### TASK REQUIREMENTS
(1) Please transcribe the Ontario fishing post word for word, beginning at "Its the same" and stopping after "locating fall walleye.".
(2) Write the next part of the Ontario fishing post, picking up right after its last sentence.

### TEXT PASSAGE

We are heading to Ontario for our annual fishing trip in just less than 3 weeks. What I am wondering is - will a drop of say 10 degrees in water temp - help the fishing by then? For example, its around 75 now - and if it drops to 65 will that be as good as say a different year when the water temp may be 65 right now -and would drop to 55?

Its the same 10 degree drop. Buts in one case its tpo 65 and in the other its to 55. I guess what I am hoping for is that old saying "the fish have to bite sometime". If the water temp drops a little - maybe thats enough to trigger the bite? I guess I am generally always thinking that the "Fall" bite is going to happen when the water temps really get down much cooler than they will be in 3 weeks - and that is certainly not going to happen in the next 3 weeks with the way temps are now.

Its been so slow lately - that I just have to wonder if any kind of change would hopefully be a positive one?? and maybe it doesnt have to be that real cold water that we think of that normally is associated with that good "Fall bite".

This may sound like Techno-Babel, but it is proven methodology for systematically locating fall walleye.

### DATA SECTION
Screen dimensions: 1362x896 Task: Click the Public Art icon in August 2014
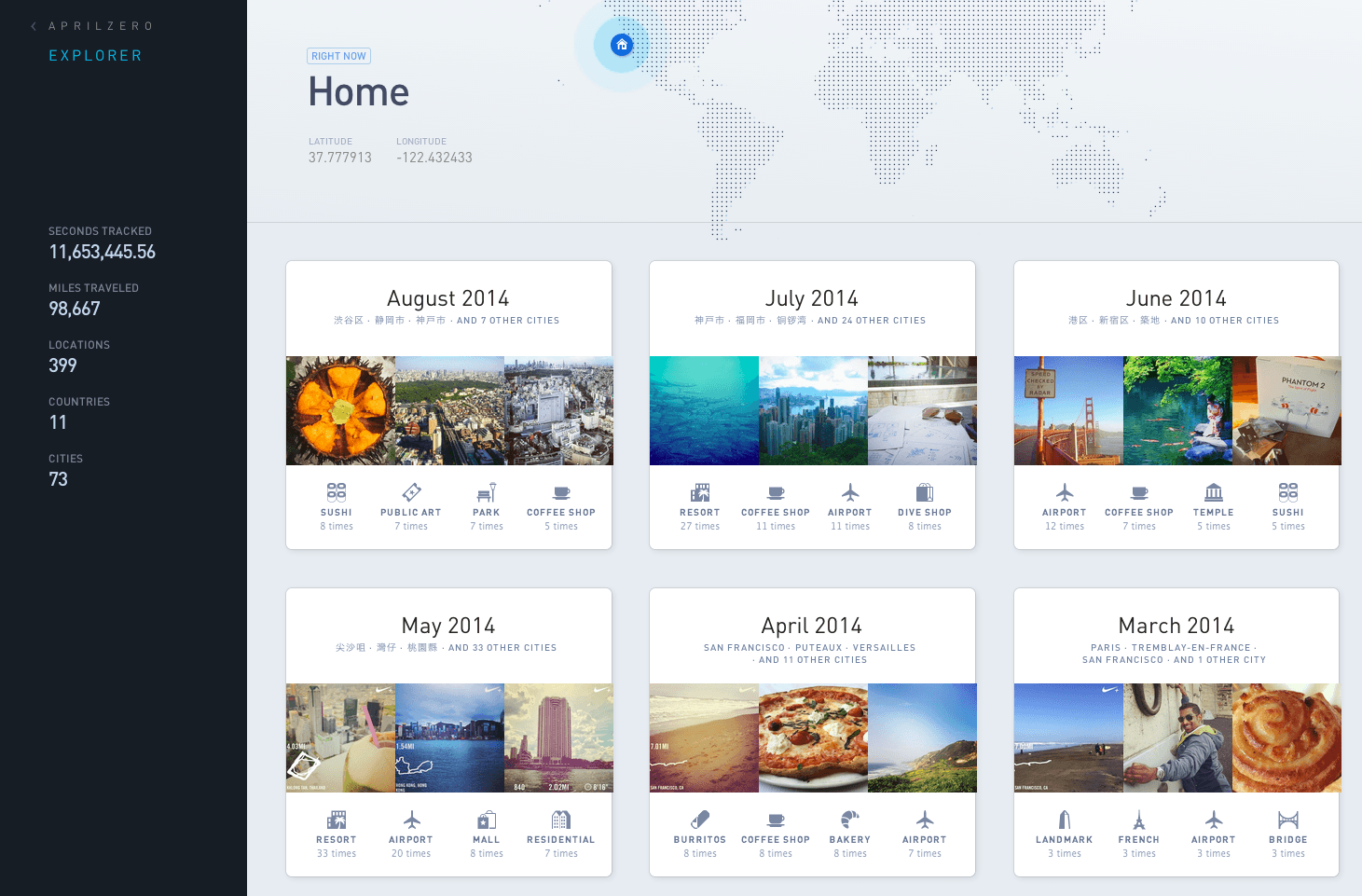[411, 492]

### RESPONSES PER TASK
(1)
Its the same 10 degree drop. Buts in one case its tpo 65 and in the other its to 55. I guess what I am hoping for is that old saying "the fish have to bite sometime". If the water temp drops a little - maybe thats enough to trigger the bite? I guess I am generally always thinking that the "Fall" bite is going to happen when the water temps really get down much cooler than they will be in 3 weeks - and that is certainly not going to happen in the next 3 weeks with the way temps are now.

Its been so slow lately - that I just have to wonder if any kind of change would hopefully be a positive one?? and maybe it doesnt have to be that real cold water that we think of that normally is associated with that good "Fall bite".

This may sound like Techno-Babel, but it is proven methodology for systematically locating fall walleye.

(2)
Do a Sechhi Disk reading and find the depth equal to 3 times light penetration. Don't go any deeper than that. Then get a submersible temp gauge to find 63 degrees water temp at depth. Don't go any deeper than that. Now watch your depth finder and do lazy zig zag search patterns in that zone to mark where you see the most fish the most often. Triangulate the three pieces of info and it will gave you the prime target depth to fish.

secchi_disk_op_406x600.jpg

To create a "Sechhi" tool set up your fishing rod with a sinking white or very light colored sinking lure like a spinner bait or jig. Then lower the rod into the water until the lure disappears. At that point lower your rod tip to the surface of the water and hold it there. Then slowly reel up the lure. When the lure just barely appears below the surface stop reeling and raise the lure out of the water and measure the distance from lure to the rod tip. As your move from location to location repeat this clarity test as it help monitor conditions at what depths to be presenting your bait.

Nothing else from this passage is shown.